Cervical cancers are caused by oncogenic, high risk types of HPV which are sexually transmitted. Most HPV infections go away on their own within 1-2 years without any sequels. Cervical infection with high risk HPV if persists can cause cellular changes which can develop into precancerous lesions and can eventually progress to cancer. It usually takes 10-20 years for a persistent infection with high risk HPV to develop to cancer.
Screening for cervical cancer-
It is done to detect precancerous and early cervical cancer lesions as these are completely curable. Two types of screening are available cytology based called as PAP smear and HPV testing. PAP can detect abnormal cells, infections and inflammation. HPV testing detects the presence of high risk HPV types in cervical cells.
Procedure- Done in a clinic during pelvic examination. A speculum is inserted in the vagina so that cervix is visible. Cells are taken with a wooden or plastic brush and sent to laboratory after fixing. Conventional one is on a glass slide and liquid is collected in a vial of liquid. In liquid, both cytology and HPV DNA can be done.

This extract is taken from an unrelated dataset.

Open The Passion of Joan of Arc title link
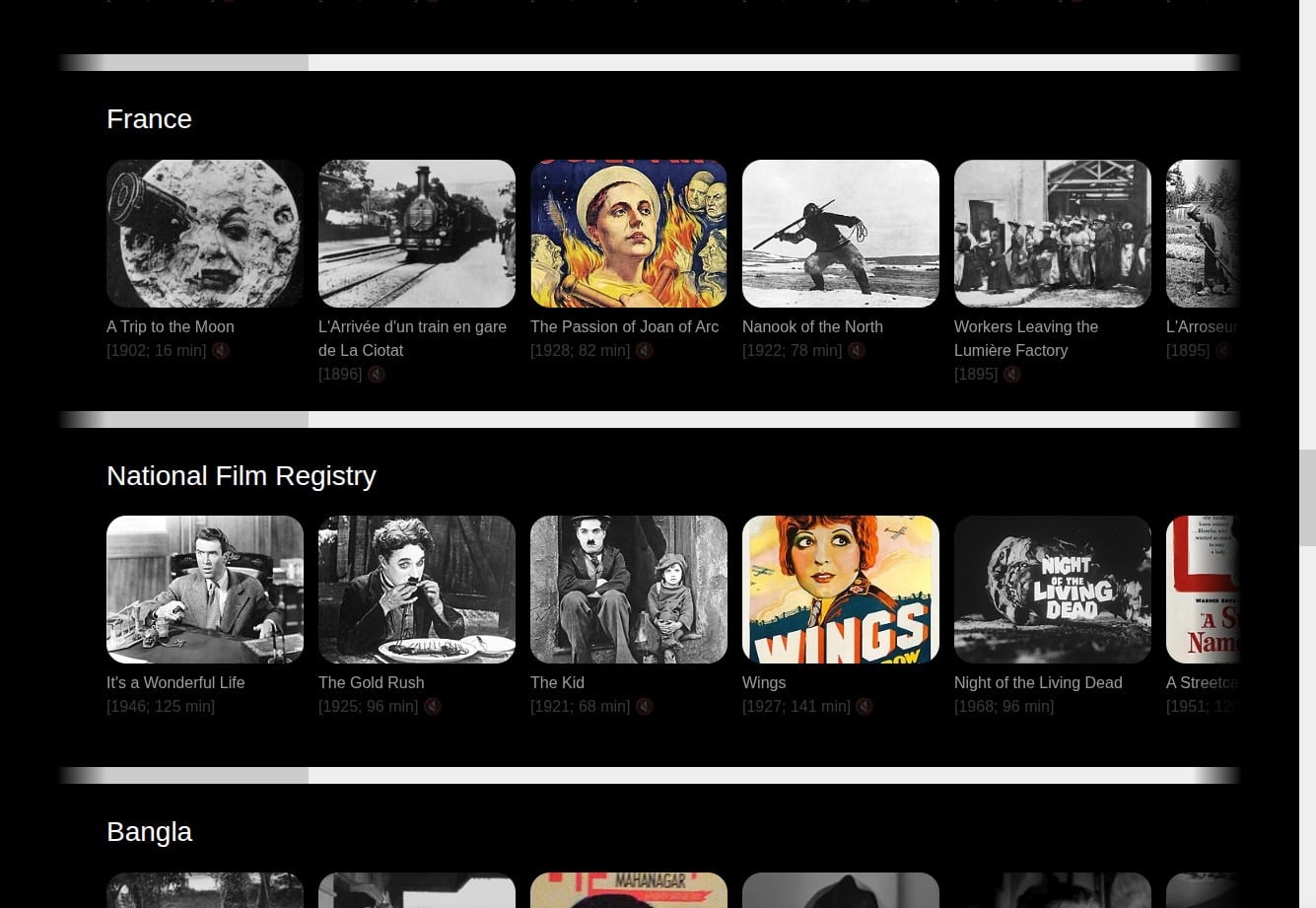The image size is (1316, 908). click(x=624, y=326)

First test at age 21 if sexually active
Age 21-29 should be screened with PAP every 3 years
Ages 30-65 can be screened with PAP and HPV co-testing every 5 years or with PAP alone every 3 years
Women with high risk factors need to be screened more frequently and even after age 65. High risk are women with HIV, immunosuppresed, exposed to diethylstilbestrol before birth or treated for precancerous cervical lesion or cancer cervix
Women who had hysterectomy or removal of uterus and cervix need not be screened. If hysterectomy done for precancerous lesions then screening needs to continue
Normal- Report is negative for intraepithelial lesions or malignancy
ASCUS- Atypical squamous cells of undetermined significance. Cells are not totally normal but the doctor is uncertain. Maybe due to HPV or other factors
ASC-H –Atypical cells could be high grade and could be precancerous
LSIL- Low grade squamous intraepithelial lesion. It is a mild abnormality by HPV infection. Colposcopy with biopsy is usually done and may reveal mild dysplasia or CIN-1
HSIL – High grade squamous intraepithelial lesions. More severe and likely to convert to cancer if not treated. Also called as severe dysplasia or CIN-2 or 3
Squamous cell cancer is frank cancer of cervix
Abnormal PAP like LSIL needs colposcopy and biopsy and repeat screening after 1 year. If biopsy reveals CIN-2 or more, treatment should be done.
LEEP- Loop electrosurgical excision procedure
Cryotherapy- Abnormality is destroyed by freezing
Screening for women with CIN-2 or above should continue for 20 years even if they are above 65. Women vaccinated against HPV also need to be screened for cancer cervix.